It’s increasingly forgotten, but the Galleria originally was the Westroads Shopping Center, and like many other early shopping centers, it was more of strip mall with a single anchor, in this case a Stix, Baer and Fuller, and several other stores arranged in behind a parking lot.
Built in 1955, Westroads was Stix, Baer and Fuller’s first suburban location outside the city limits of St. Louis, and the location at River Roads would soon follow.
St. Louis Globe-Democrat, September 11, 1955, p. 80.
Of course, the major renovation into the Galleria in the mid 1980s has largely swept away the old Westroads but the Stix, Baer and Fuller is embedded inside the northern portion of the Dillard’s. I remember being really young and the Galleria first opening and there being renovations going on inside the Dillard’s, concealing the remnants of the old Stix.

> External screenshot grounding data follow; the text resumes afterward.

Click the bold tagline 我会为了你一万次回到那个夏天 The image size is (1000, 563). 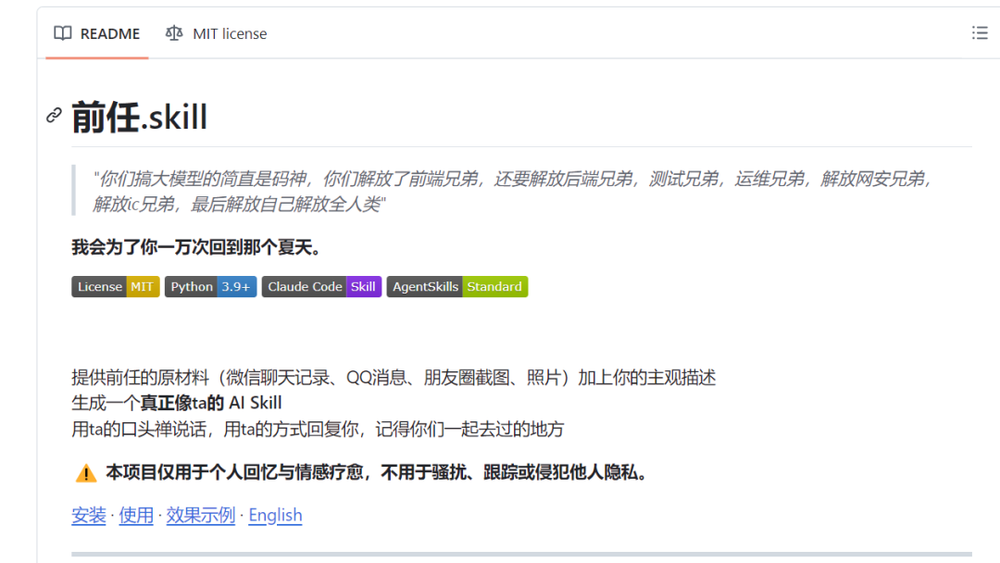pyautogui.click(x=196, y=247)
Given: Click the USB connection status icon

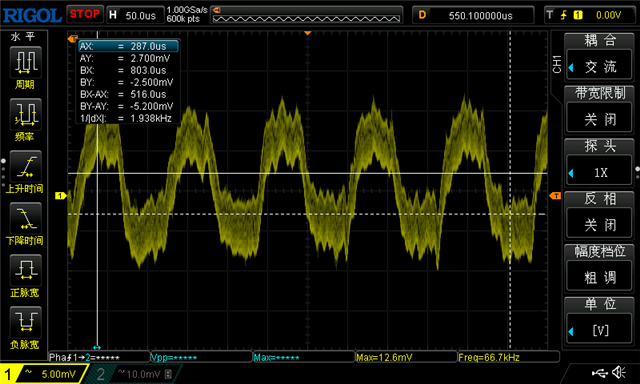Looking at the screenshot, I should pyautogui.click(x=600, y=373).
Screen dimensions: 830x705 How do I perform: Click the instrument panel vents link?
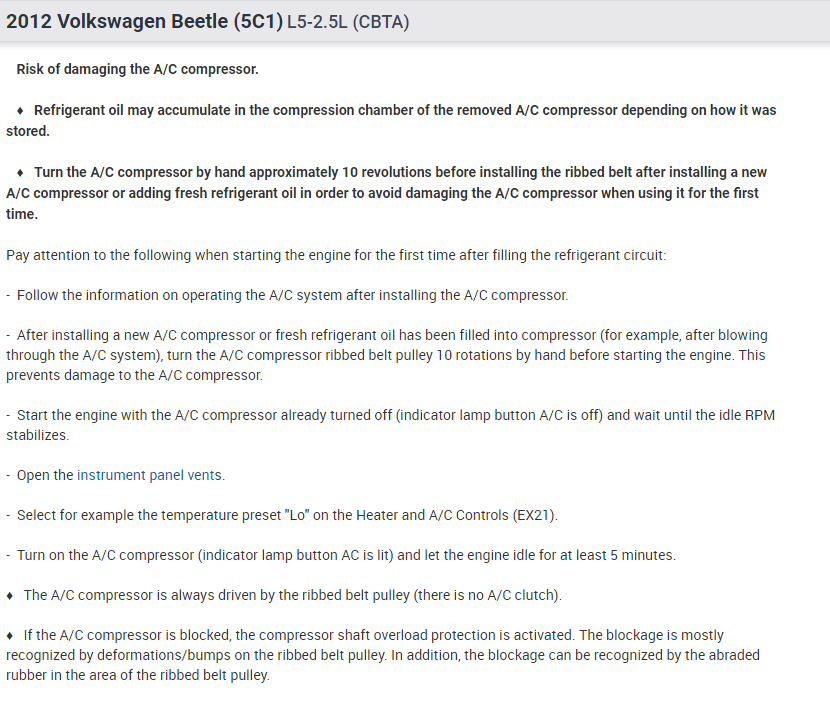150,475
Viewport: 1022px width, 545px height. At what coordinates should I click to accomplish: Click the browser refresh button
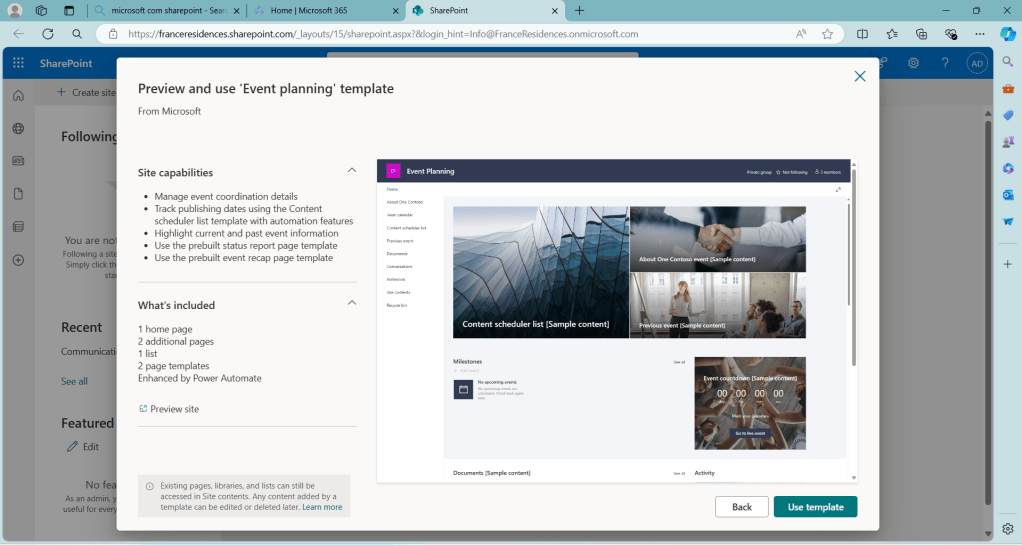coord(47,33)
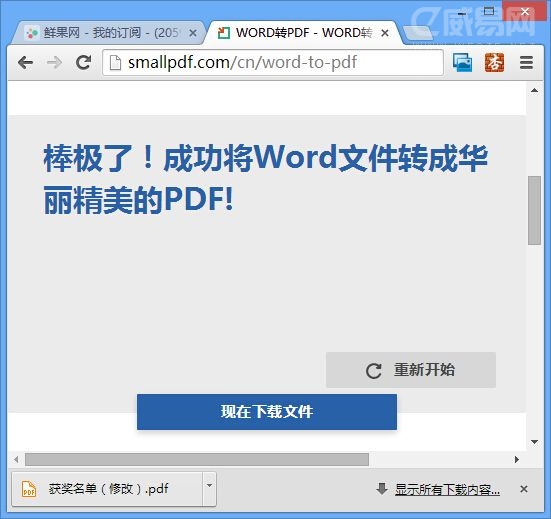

But the general form of the department store jutting out and the shopping wing protruding out to the north and south is still retained. Of course, the Galleria was built in two halves, with the southern wing built several years later to include the Famous Barr and Lord and Taylor anchors.
Designed by John Graham & Co., the new Stix was a big deal in its bold design which certainly broke away from the original location on Washginton Avenue. The protruding pavilion would be copied at River Roads and at Crestwood Mall.